Me dei conta, neste momento que estava com um livro na mão, mas eu não o estava lendo, estava tão preocupada com os problemas que estão aparecendo a cada dia, que o livro estava apenas aberto, olhava as letras, mas não conseguia assimilar nada.
- Estás muito triste, disse o Sr. Garcia.
- Sim, estou, preocupada com meu filho
- O que? Tens filho?
- Qual a razão do espanto Sr. Garcia: tenho filhos e netos.
-Netos?
-Sim senhor, filhos, netos, marido.
-Marido! Duvido. Nunca vejo ninguém aqui, estas sempre só.
-Coincidência, é que o senhor vem em horários que todos estão a trabalhar.
- Não é possível, quantos anos tem?
-Que indiscrição Sr. Garcia, não se pergunta a uma mulher a sua idade.

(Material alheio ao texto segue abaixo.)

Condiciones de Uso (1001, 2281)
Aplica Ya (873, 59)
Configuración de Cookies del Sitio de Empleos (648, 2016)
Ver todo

-Tenho de perguntar-te sim, pra mim és uma menina ainda, não posso imaginar-te mãe, avó. Nada.
-Agradeço a vossa generosidade. Mas tenho tudo isto mesmo. A propósito, me conte um pouco mais sobre Isabel e sobre seus dois outros filhos.
- Por que faria isto?
Para eu saber mais um pouco de si senhor Garcia
- Não quero mexer com isto, todos mortos. Para que me martirizar com estas lembranças? Disse isto e fechou uma cara daquelas, mas ao invés de se picar e me deixar em paz, quedou-se ali sentado, com aquelas botas sujas na minha sala. Se eu não soubesse que ele era uma alma penada, sinceramente, o pau ia comer, como é que se entra na casa dos outros com tanto barro nos pés, sujando a zorra toda. 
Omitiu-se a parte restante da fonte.